Why does Java Boolean implement Comparable? [closed]

Question

In Java, operators <, >, >= and <= are not defined for the primitive boolean type. However, the corresponding wrapper class Boolean implements Comparable. That is: true > false is an error, but Boolean.TRUE.compareTo(Boolean.FALSE) > 0 is fine.

How come? Did the language designers change their mind? Why keep the incoherent behavior, then?

Although arbitrary, I can think of advantages to having a total order defined for booleans. Are there any disadvantages?

Answer 1

Programming languages are not mathematical constructs. They are complex projects spanning many years and a lot of different people. As such, they are subjected to opinions, legacy, disagreements, hype cycles, influences of other languages, poor communication, and unfortunately sometimes also to mistakes and stupidity.

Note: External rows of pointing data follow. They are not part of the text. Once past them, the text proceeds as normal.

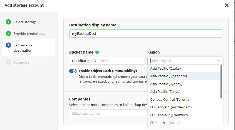Click the step 2 circle icon
This screenshot has width=235, height=130.
pos(8,33)
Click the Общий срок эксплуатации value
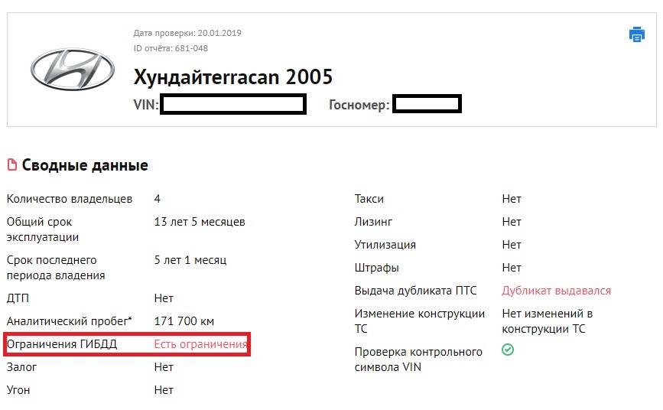663x410 pixels. click(200, 222)
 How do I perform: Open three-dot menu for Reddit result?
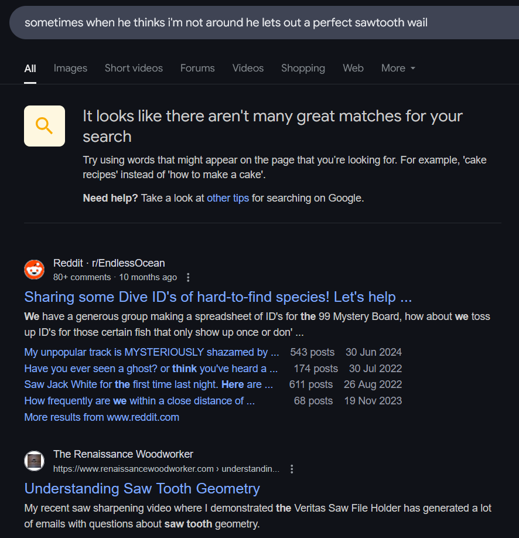[x=188, y=277]
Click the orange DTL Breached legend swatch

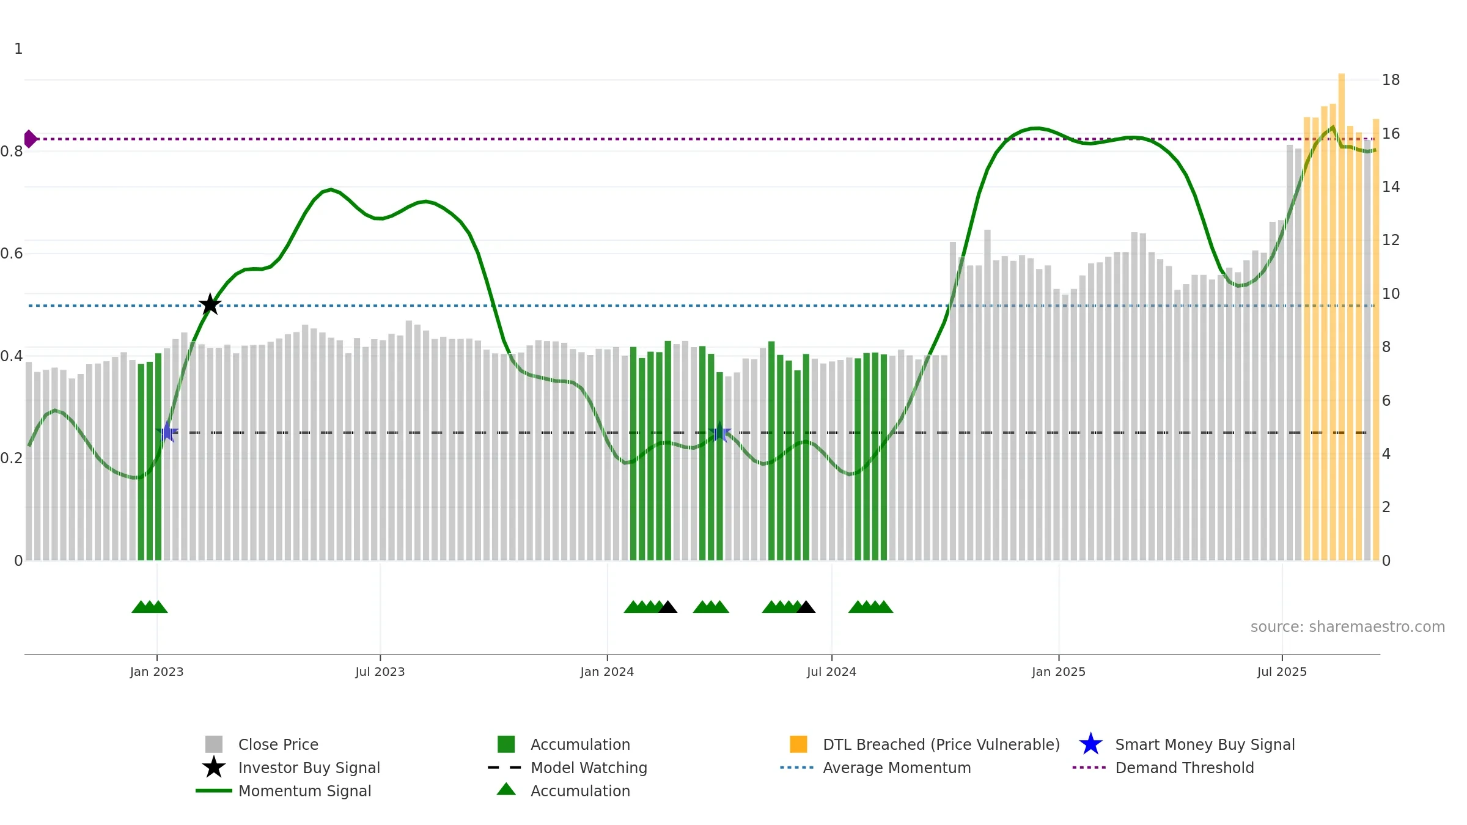click(798, 744)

You could argue that most decisions about a language are in fact arbitrary.

Your question is perfectly valid: why is it like this? Unfortunately without asking people who made the relevant commits how much they can still remember is not really a viable option. So your guess is as good as anybody else's.

It is what it is, but you are entitled to have your own opinion. Sadly, such inconsistencies can be in some cases frustrating to the point when people abandon a language and create a new one. But since computers are physical, limited things, any new language will also be imperfect and opinionated.

If you ask me, having a total ordering on boolean is a good idea - it wouldn't hurt anybody, while it could provide some limited benefit in certain (although very narrow) cases. But there are many more, much much bigger issues with Java. As it stands, I don't think Oracle will risk breaking any existing programs by changing this behaviour.